Abstract
Background
An accurate diagnosis of deep caries and pulpitis on periapical radiographs is a clinical challenge.
Methods
A total of 844 radiographs were included in this study. Of the 844, 717 (85%) were used for training and 127 (15%) were used for testing the three convolutional neural networks (CNNs) (VGG19, Inception V3, and ResNet18). The performance [accuracy, precision, sensitivity, specificity, and the area under the receiver operating characteristic curve (AUC)] of the CNNs were evaluated and compared. The CNN model with the best performance was further integrated with clinical parameters to see whether multi-modal CNN could provide an enhanced performance. The Gradient-weighted Class Activation Mapping (Grad-CAM) technique illustrates what image feature was the most important for the CNNs.
Results
The CNN of ResNet18 demonstrated the best performance [accuracy =0.82, 95% confidence interval (CI): 0.80–0.84; precision =0.81, 95% CI: 0.73–0.89; sensitivity =0.85, 95% CI: 0.79–0.91; specificity =0.82, 95% CI: 0.76–0.88; and AUC =0.89, 95% CI: 0.86–0.92], compared with VGG19 and Inception V3 as well as the comparator dentists. Therefore, ResNet18 was chosen to integrate with clinical parameters to produce the multi-modal CNN of ResNet18 + C, which showed a significantly enhanced performance (accuracy =0.86, 95% CI: 0.84–0.88; precision =0.85, 95% CI: 0.76–0.94; sensitivity =0.89, 95% CI: 0.83–0.95; specificity =0.86, 95% CI: 0.79–0.93; and AUC =0.94, 95% CI: 0.91–0.97).
Conclusions
The CNN of ResNet18 showed good performance (accuracy, precision, sensitivity, specificity, and AUC) for the diagnosis of deep caries and pulpitis. The multi-modal CNN of ResNet18 + C (ResNet18 integrated with clinical parameters) demonstrated a significantly enhanced performance, with promising potential for the diagnosis of deep caries and pulpitis.

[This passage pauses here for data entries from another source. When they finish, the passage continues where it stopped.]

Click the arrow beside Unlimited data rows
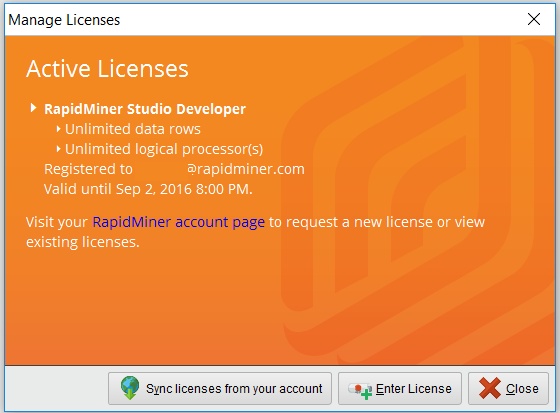 click(x=58, y=129)
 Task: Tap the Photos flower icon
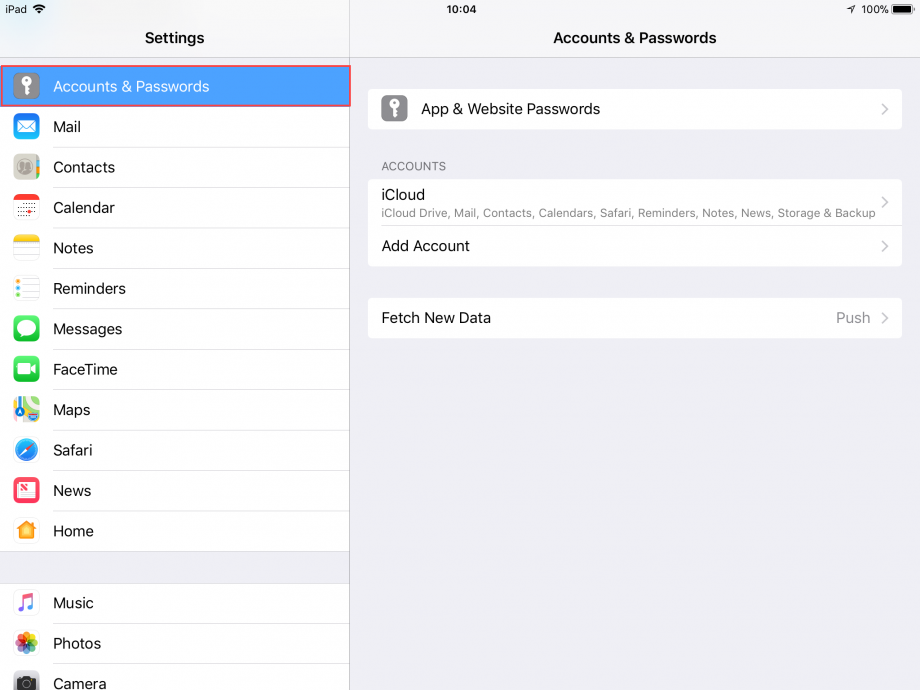tap(27, 643)
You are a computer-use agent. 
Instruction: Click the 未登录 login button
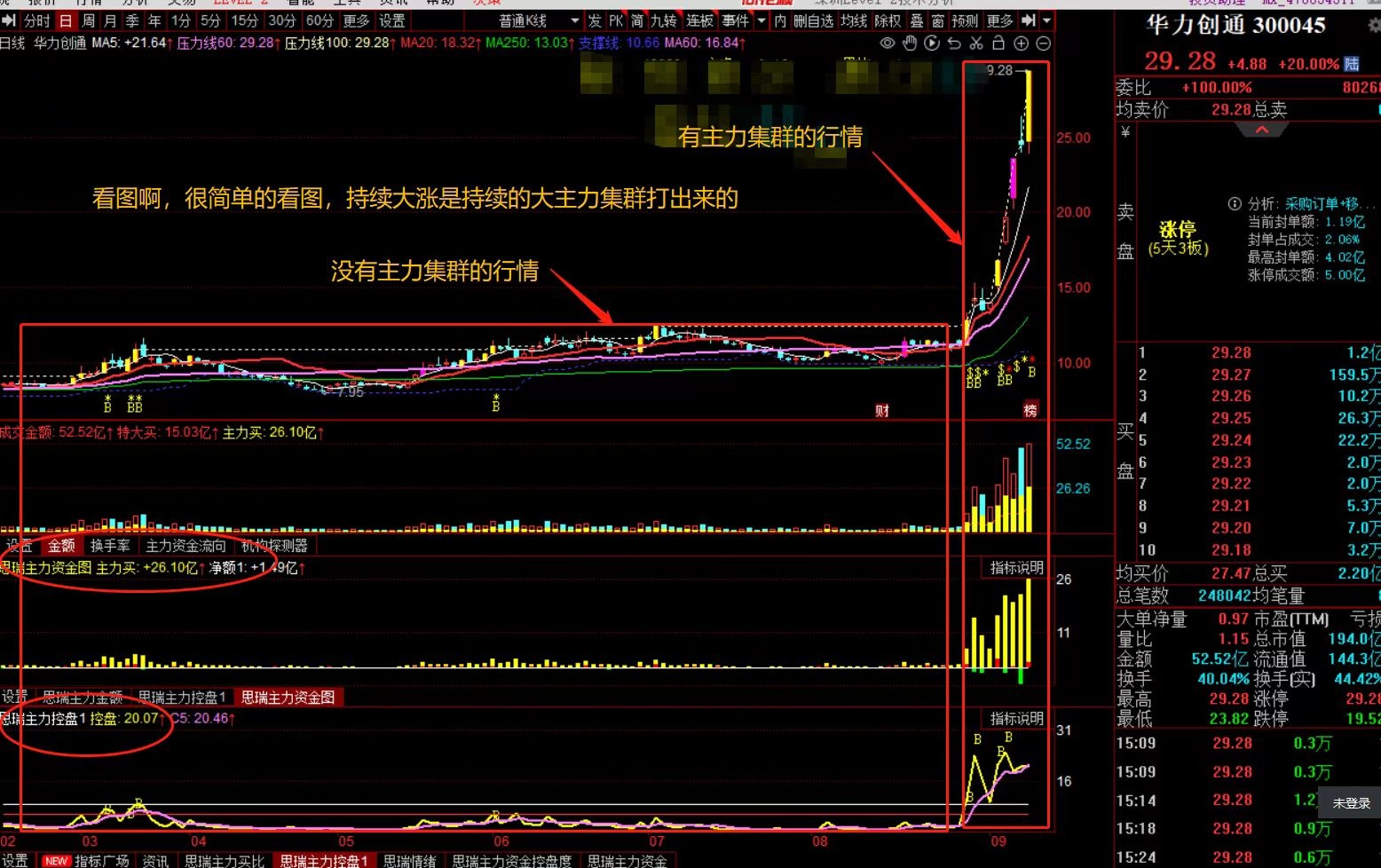tap(1351, 803)
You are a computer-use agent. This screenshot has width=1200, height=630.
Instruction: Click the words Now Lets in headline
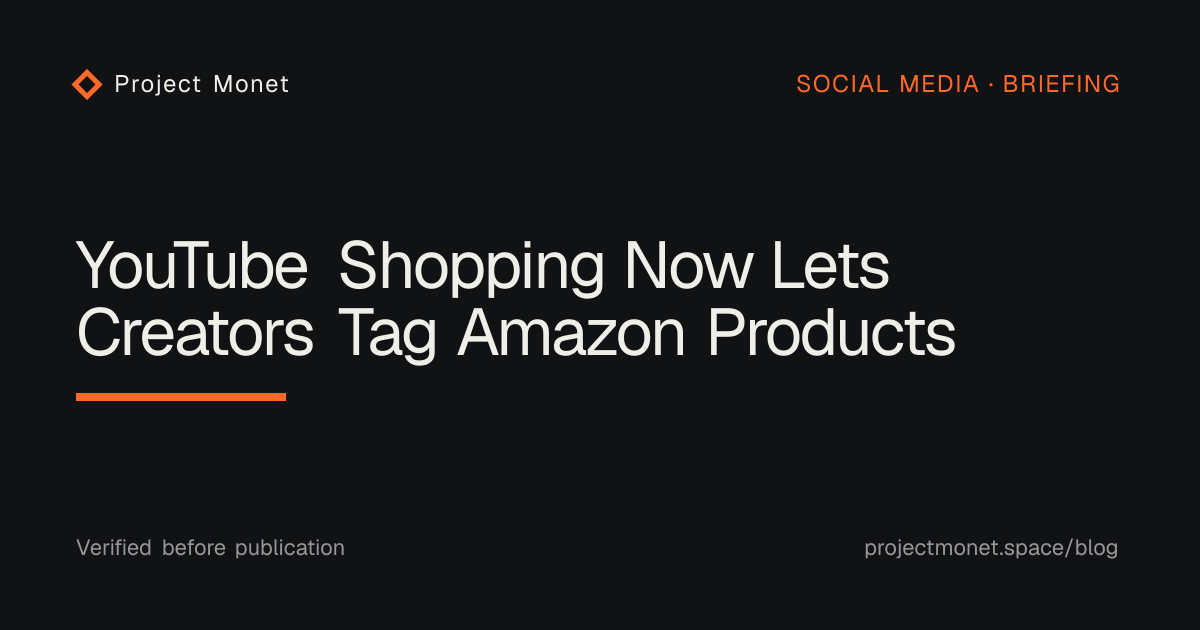tap(757, 267)
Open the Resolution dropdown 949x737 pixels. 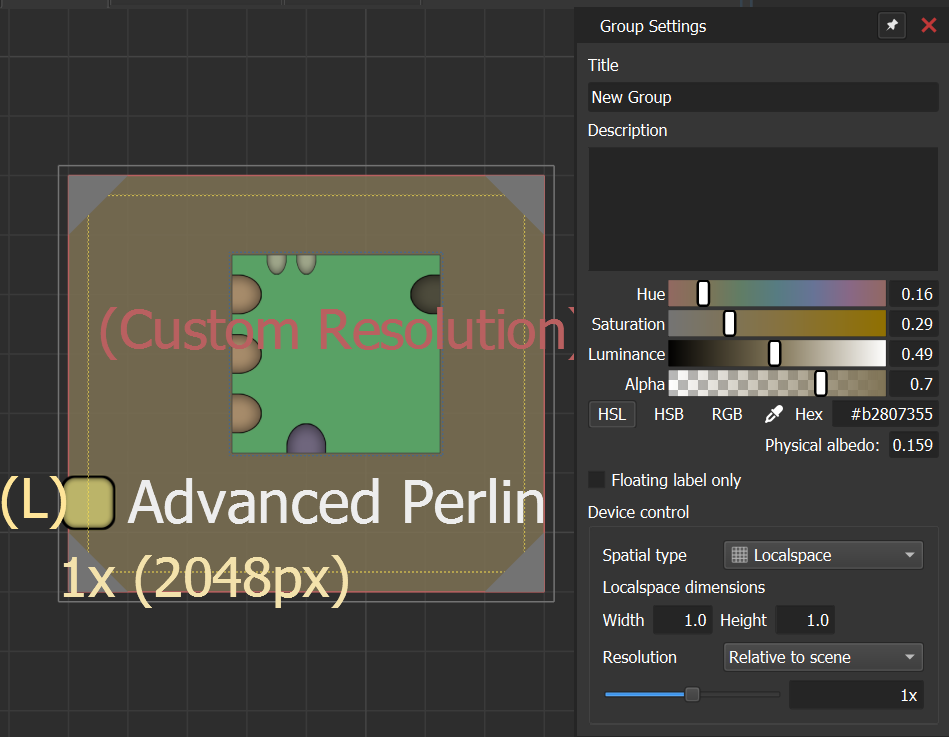pyautogui.click(x=822, y=657)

Keywords: Artificial intelligence (AI), deep learning, convolutional neural network (CNNs), caries, pulpitis, carious lesions
Introduction
Dental caries remains the most common chronic disease worldwide and a major global health problem (1). Oral epidemiology findings show that untreated caries in permanent teeth accounts for 65.71% of oral disorders (2). Untreated caries, especially deep caries, can cause pulpitis, necrosis of the pulp, periapical abscess, and tooth loss (3). Though there is still debate regarding the various methods used to treat deep carious lesions, it is agreed that a precise assessment of the depth of carious lesions and the status of the pulp tissue is considered to be of great clinical importance for timely, appropriate treatment (4).
Radiographic penetration is usually used for evaluating caries depth and pulp status to establish a clinical diagnosis (deep caries or pulpits). The depth of carious penetration to the pulp cavity is an important differential factor between deep caries and pulpitis. However, there is little mineral density variation in demineralized tissue of deep carious lesions, which increases the difficulty of accurate clinical diagnosis from radiographs (5). It has been found that carious lesions may not be evident on radiographs until the demineralization is greater than 40% (6). Therefore, the accuracy of visual inspection of the radiographic penetration depth can be significantly influenced by a dental practitioner’s clinical experience; the accuracy rate of experienced clinicians is nearly four times greater than that of inexperienced clinicians (6,7).
Computer-based artificial intelligence (AI) diagnostic systems have been found useful and successful in the clinical diagnosis of eye disorders (8-10), breast cancer (11), oral cancer (12), and periapical pathologies (13). Of the available AI currently used, CNNs have achieved a great success in the field of image recognition (14). They have become a dominant method for recognizing and interpreting image tasks, outperforming even human experts in identifying subtle visual differences in images (14,15). It has been found that CNNs have good accuracy and efficiency in detecting initial caries lesions on bitewings (16-18); however, these studies focused on early carious lesions and only used radiographs as an imaging modality, without integrating with clinical parameters (19).
The study aimed to evaluate and compare three CNNs for analyzing the radiographic penetration depth of carious lesions to assist in clinical diagnosis; the CNN with the best performance was further enhanced and validated by integrating clinical parameters for the automated detection of deep caries and pulpitis.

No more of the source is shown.